Exercise brief: Below is a listing. Quote from it, exactly, the lines from the one containing "Click the DBA panel horizontal scrollbar" down to the one containing "Given: View History for BENZ bin", both ends included, and nothing else.

[Data to process]

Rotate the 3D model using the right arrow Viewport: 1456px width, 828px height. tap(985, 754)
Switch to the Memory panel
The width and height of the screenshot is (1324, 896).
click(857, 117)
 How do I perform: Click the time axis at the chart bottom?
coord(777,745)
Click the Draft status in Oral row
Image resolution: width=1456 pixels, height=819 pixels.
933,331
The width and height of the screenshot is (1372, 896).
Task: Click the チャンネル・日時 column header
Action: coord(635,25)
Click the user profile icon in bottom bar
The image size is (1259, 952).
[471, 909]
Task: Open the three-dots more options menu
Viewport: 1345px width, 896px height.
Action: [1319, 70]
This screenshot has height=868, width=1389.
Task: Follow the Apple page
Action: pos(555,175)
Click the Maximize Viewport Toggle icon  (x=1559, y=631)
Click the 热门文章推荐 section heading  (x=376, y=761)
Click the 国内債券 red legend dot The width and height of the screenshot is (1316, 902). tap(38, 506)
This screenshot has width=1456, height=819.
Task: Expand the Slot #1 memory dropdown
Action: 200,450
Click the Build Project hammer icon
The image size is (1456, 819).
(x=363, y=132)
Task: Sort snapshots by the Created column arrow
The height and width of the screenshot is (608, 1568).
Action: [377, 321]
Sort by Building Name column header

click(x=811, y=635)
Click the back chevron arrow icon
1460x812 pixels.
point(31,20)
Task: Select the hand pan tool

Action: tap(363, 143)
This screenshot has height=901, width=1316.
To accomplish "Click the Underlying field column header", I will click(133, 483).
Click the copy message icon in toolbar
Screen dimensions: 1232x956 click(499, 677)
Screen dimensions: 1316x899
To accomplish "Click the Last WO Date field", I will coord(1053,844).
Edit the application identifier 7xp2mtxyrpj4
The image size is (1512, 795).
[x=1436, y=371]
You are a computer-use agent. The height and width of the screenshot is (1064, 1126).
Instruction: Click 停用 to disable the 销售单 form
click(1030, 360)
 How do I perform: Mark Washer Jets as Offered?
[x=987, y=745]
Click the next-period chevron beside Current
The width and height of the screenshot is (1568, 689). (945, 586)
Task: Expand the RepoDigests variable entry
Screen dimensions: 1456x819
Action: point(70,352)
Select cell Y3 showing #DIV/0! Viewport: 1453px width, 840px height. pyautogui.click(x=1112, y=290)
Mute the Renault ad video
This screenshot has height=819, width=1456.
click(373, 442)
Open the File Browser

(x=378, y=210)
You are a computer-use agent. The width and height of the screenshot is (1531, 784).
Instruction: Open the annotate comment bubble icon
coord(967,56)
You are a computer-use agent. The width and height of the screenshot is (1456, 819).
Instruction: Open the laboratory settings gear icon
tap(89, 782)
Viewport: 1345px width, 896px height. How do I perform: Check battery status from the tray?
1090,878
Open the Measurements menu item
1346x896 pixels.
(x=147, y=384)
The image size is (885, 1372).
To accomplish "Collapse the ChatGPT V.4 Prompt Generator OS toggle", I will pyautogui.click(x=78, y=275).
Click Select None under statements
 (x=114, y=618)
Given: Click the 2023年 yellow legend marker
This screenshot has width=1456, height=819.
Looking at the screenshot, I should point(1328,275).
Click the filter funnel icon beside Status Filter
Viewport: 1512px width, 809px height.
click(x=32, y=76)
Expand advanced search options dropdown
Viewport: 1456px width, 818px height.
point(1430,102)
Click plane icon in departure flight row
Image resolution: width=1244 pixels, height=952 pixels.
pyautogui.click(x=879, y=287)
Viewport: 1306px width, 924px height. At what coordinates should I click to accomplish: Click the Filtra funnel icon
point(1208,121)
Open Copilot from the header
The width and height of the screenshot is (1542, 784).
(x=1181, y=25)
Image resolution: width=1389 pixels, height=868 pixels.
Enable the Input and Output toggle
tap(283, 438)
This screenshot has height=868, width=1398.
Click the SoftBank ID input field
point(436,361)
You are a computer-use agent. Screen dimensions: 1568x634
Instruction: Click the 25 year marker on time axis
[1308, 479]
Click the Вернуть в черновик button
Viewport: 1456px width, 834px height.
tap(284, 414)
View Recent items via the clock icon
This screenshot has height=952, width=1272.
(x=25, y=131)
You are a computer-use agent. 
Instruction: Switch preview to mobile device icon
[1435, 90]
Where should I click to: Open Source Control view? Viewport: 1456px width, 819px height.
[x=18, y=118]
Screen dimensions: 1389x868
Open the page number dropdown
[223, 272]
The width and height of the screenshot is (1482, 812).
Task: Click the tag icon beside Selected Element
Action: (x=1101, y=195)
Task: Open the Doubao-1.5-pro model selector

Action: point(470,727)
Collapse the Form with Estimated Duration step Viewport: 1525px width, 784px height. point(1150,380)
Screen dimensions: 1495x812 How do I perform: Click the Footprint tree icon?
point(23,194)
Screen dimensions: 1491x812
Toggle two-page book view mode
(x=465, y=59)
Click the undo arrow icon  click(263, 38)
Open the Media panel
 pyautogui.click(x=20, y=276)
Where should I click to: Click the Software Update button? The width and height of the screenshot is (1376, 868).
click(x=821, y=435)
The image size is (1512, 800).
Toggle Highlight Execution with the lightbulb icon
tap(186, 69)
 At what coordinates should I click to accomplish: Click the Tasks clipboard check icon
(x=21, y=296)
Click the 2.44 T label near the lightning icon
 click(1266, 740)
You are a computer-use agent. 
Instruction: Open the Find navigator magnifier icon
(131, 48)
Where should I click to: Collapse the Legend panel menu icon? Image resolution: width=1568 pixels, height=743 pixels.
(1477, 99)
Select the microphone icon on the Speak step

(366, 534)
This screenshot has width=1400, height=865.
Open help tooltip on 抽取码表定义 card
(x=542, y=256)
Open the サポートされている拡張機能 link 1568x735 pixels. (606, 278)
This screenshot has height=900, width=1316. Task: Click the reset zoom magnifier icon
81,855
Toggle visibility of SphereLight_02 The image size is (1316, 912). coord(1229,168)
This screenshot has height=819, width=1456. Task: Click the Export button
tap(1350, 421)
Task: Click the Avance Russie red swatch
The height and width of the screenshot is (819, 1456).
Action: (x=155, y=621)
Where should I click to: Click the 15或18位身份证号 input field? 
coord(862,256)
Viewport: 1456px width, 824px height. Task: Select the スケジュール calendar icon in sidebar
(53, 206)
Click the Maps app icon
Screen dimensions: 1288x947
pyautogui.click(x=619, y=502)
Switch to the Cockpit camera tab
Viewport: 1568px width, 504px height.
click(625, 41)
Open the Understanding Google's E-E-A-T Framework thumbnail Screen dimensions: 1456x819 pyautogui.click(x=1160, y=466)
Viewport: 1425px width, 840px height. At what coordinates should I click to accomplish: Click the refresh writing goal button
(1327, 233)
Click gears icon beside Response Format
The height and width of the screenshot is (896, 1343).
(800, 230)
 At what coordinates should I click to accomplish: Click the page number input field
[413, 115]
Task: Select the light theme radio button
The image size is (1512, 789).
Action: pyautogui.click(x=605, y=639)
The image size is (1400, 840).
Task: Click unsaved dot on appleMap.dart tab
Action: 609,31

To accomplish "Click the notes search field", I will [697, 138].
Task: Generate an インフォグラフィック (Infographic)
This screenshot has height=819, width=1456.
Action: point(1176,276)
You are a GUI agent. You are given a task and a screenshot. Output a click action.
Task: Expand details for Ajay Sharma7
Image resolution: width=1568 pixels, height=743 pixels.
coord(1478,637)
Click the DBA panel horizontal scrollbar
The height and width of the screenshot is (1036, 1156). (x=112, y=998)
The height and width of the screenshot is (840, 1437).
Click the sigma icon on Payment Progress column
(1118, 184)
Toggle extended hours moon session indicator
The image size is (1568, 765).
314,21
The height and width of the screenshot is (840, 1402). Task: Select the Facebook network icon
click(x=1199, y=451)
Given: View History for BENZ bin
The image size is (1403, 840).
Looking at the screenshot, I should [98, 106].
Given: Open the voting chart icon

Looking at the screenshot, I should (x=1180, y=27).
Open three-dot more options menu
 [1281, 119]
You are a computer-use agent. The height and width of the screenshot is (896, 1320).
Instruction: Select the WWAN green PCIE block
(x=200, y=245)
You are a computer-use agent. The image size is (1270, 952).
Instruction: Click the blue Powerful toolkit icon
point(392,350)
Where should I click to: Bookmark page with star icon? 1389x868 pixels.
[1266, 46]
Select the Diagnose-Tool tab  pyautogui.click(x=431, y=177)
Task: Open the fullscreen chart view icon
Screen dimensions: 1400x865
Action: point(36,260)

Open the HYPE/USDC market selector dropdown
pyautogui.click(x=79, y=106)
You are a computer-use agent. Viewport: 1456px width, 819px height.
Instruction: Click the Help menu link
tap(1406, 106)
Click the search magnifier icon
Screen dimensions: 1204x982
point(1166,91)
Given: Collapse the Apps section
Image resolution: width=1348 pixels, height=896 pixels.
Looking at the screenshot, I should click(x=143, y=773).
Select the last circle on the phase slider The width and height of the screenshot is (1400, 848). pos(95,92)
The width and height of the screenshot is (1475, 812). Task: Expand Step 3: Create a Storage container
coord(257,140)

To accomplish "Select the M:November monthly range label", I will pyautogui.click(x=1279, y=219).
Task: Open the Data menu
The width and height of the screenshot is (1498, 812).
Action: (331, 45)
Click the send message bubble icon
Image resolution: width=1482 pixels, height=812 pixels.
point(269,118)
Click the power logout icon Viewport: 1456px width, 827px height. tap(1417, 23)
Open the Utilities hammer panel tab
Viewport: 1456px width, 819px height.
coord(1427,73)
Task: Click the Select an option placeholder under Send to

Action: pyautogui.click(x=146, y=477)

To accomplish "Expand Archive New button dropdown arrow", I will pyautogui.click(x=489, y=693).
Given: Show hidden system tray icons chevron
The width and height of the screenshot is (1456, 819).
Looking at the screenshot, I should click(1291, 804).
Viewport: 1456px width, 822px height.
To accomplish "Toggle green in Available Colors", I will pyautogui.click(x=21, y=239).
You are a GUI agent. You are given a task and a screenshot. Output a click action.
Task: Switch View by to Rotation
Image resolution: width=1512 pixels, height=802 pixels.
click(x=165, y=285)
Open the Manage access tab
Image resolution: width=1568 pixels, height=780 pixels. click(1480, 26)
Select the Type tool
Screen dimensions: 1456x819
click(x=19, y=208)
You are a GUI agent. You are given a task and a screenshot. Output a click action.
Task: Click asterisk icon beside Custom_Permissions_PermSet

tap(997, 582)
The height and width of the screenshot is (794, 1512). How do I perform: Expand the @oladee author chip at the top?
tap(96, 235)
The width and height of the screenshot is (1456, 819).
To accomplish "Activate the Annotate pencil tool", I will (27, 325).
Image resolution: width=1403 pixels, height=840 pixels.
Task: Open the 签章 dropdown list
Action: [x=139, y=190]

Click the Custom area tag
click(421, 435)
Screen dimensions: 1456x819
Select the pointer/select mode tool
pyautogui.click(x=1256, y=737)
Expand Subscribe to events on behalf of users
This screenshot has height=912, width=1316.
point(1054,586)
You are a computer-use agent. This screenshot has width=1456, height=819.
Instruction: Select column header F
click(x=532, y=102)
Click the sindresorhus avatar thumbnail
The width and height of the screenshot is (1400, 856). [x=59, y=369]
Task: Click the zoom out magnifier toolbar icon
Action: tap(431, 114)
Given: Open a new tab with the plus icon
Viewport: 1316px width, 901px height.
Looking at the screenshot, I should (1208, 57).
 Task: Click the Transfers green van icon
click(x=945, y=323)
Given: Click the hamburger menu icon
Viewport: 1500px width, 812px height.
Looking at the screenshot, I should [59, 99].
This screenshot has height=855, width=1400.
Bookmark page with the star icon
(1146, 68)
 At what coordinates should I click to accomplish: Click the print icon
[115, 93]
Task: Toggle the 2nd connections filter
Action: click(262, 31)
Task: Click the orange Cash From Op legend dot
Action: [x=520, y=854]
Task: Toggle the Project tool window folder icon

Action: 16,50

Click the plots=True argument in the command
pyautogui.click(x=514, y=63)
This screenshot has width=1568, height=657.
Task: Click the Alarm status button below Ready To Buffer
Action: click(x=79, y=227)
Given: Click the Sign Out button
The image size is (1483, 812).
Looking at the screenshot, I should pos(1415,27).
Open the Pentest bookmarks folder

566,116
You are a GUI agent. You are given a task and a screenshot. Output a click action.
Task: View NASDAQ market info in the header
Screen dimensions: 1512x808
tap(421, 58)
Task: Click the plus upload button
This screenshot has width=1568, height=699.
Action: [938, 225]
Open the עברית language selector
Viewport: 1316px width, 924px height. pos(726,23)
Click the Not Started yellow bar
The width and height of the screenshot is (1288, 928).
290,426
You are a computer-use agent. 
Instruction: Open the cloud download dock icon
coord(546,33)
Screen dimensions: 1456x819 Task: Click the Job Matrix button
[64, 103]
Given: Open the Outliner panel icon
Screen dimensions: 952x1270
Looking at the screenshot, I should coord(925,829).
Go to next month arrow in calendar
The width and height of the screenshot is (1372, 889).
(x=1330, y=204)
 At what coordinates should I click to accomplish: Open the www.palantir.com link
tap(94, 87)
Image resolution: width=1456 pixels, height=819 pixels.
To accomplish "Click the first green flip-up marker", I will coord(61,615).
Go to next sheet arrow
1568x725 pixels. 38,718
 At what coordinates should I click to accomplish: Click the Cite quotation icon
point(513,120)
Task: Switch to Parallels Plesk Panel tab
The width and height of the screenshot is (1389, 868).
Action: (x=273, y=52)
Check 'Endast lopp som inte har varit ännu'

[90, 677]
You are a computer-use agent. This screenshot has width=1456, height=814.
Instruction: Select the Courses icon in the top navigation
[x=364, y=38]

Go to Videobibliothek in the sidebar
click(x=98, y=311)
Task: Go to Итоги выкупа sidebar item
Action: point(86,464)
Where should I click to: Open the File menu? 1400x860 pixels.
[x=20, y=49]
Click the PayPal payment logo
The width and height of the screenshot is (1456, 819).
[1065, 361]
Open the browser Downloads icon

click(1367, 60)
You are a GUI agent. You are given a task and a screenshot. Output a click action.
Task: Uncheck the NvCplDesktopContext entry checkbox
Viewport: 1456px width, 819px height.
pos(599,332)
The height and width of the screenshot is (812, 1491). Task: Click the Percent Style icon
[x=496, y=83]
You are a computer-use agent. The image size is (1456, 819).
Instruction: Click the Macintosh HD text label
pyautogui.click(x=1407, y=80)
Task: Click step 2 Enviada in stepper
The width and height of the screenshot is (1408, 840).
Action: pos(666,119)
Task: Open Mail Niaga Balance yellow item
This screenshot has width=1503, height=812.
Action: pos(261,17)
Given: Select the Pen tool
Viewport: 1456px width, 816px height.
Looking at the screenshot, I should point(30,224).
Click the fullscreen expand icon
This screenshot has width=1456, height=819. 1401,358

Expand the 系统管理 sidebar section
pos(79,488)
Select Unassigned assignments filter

[/Data to process]

Solution:
Click the DBA panel horizontal scrollbar
The height and width of the screenshot is (1036, 1156). (x=112, y=998)
The height and width of the screenshot is (840, 1437).
Click the sigma icon on Payment Progress column
(1118, 184)
Toggle extended hours moon session indicator
The image size is (1568, 765).
314,21
The height and width of the screenshot is (840, 1402). Task: Select the Facebook network icon
click(x=1199, y=451)
Given: View History for BENZ bin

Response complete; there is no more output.